| 与えられた文章 |
+++++

説明

コーナー部用メンブレンアンカー

【課題】低温タンクにおいてメンブレンを取り付けるなどの施工性の向上を可能にする、コーナー部用メンブレンアンカーを提供する。
【解決手段】底版2と側壁3との間のコーナー部にハンチ構造部4を有する低温タンク1における、コーナー部用のメンブレンアンカー10である。基部保冷部材と、基部保冷部材の上面上に設けられて、荷重を分散させる板状部材と、板状部材の上方に設けられて、その上面を、底版2とハンチ構造部4とのなす角、又は、側壁3とハンチ構造部4とのなす角に対応する角度で屈曲する屈曲面としたメンブレン支持金物と、板状部材とメンブレン支持金物との間に設けられた上部保冷部材と、を有してなる。メンブレン支持金物には、メンブレンを取り付ける際に使用する仮設構造体を支持する支持面16aが設けられ、支持面16aには、仮設構造体を保持するための保持部材20が設けられている。

【発明の詳細な説明】
【技術分野】
【0001】
本発明は、コーナー部用メンブレンアンカーに関する。

+++++

| 記述課題 1 |
メンブレンアンカーの文章にある「低温タンクにおいてメンブレンを取り付けるなどの施工性の向上を可能にする、コーナー部用メンブレンアンカーを提供する。」を英語にしてください。
| 記述課題 2 |
メンブレンアンカーの文章によると、支持面16aには何が設けられていますか。

データソースからのエントリー:

+++++

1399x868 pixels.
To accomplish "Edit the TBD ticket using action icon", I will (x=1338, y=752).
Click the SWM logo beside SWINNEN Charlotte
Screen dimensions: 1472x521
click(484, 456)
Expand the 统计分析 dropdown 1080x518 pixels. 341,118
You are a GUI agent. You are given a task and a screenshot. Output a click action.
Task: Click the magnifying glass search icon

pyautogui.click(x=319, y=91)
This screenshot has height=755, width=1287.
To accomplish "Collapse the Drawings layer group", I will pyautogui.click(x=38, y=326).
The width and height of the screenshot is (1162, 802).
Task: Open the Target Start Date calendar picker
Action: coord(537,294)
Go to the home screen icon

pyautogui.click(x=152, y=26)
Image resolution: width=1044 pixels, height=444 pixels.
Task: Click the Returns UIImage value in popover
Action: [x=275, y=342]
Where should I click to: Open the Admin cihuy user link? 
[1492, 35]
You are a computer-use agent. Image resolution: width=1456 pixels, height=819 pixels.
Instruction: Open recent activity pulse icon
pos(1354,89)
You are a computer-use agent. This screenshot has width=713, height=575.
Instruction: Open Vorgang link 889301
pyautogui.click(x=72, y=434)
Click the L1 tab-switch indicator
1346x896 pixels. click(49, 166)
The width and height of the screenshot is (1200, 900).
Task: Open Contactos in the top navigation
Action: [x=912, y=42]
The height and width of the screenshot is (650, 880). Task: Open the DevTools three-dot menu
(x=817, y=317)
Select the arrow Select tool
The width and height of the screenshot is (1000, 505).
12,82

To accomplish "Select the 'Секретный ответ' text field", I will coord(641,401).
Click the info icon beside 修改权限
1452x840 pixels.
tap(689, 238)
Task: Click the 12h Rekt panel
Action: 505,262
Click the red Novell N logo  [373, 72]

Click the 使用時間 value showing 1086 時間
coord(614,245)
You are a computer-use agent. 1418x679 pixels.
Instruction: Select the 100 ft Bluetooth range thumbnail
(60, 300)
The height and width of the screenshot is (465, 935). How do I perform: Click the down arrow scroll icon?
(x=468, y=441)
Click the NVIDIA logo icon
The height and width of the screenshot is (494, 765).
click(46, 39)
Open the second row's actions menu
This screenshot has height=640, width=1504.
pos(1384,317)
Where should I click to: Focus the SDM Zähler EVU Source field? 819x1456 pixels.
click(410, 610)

+++++

| 課題への回答 1 |
To provide a membrane anchor for corner portions that makes it possible to improve workability, such as attaching the membrane, in a low-temperature tank.

| 課題への回答 2 |
仮設構造体を保持するための保持部材20です。